Looking round the Nalani council chamber, Slvasta wasn’t quite sure they’d won such a big victory after all. The chamber had a pretty standard layout, but degraded by age and cheapened by generations of dispirited councillors. Those councillors who did turn up sat in rows at long benches, facing a dais from which the mayor ran the proceedings. The wood panelling on the walls was old and dark, helping to amplify the gloom, while the glass cupola in the middle of the roof was so grimy it barely let any light through. The borough clerk had given Slvasta a copy of the council’s current financial accounts. Which, after one of the most depressing hours of his life reading it, Slvasta was surprised the council could afford to print in the first place.

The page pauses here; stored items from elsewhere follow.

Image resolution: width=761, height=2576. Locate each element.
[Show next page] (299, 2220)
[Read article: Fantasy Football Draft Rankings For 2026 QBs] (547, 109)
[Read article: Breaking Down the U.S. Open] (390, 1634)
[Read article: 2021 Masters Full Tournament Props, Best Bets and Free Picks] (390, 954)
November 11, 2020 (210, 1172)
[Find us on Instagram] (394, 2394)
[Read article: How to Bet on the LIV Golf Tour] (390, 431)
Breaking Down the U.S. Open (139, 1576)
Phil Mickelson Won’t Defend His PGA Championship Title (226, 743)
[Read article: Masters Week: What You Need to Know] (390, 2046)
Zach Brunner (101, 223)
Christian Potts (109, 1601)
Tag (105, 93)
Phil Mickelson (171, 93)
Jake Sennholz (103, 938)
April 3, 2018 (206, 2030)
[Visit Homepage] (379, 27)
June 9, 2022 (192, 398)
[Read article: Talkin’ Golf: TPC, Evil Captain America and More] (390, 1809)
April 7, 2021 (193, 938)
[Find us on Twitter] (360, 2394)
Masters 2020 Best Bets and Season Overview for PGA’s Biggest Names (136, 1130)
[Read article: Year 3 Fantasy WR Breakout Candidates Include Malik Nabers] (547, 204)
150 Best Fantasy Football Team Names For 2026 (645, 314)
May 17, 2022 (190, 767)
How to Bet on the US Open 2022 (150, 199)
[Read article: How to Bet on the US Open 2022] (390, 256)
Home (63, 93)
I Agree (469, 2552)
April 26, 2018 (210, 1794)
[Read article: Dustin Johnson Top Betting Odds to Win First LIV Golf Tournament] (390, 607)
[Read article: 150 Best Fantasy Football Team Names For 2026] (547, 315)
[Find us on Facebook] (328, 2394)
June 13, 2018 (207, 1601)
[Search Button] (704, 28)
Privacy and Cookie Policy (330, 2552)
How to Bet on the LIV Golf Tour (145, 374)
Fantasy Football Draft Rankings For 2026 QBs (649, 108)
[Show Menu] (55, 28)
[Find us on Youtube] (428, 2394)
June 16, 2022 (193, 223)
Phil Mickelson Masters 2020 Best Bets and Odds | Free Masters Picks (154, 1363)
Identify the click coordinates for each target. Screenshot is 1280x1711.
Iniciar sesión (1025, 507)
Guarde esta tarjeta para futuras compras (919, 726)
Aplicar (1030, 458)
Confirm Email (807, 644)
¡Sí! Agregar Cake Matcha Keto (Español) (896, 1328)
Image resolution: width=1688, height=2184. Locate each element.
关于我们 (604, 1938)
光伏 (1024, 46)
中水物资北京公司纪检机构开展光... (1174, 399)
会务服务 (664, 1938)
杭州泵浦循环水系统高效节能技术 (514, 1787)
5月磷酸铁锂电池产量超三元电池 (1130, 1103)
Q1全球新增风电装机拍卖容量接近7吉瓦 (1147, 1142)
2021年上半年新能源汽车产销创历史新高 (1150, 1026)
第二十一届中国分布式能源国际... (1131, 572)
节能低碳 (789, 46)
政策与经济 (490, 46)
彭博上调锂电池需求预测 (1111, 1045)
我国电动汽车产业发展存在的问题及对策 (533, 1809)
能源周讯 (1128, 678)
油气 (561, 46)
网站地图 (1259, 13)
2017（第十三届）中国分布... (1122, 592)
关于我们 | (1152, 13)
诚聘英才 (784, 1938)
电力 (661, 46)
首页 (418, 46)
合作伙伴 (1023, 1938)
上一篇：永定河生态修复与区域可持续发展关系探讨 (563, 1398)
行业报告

Bethaneve and Coulan were up in the public gallery, along with over a hundred Democratic Unity supporters and several reporters from gazettes across the city. Slvasta winked up at Bethaneve just as the county clerk called the meeting to order. First order of business was to appoint a new mayor. Out of the seventeen seats, fourteen had been won by Democratic Unity, with Citizens’ Dawn keeping just two, while one had gone to an independent road-improvement campaigner. Bryan-Anthony was nominated to be mayor, and quickly seconded. The vote was unanimous, and Bryan-Anthony walked up to the dais amid a lot of cheering and applause from the public gallery. He was given the robe with its fur-lined collar, and a heavy gold chain of office. Then he was sworn in as a faithful and loyal subject of the Captain, an oath he recited without any trace of irony.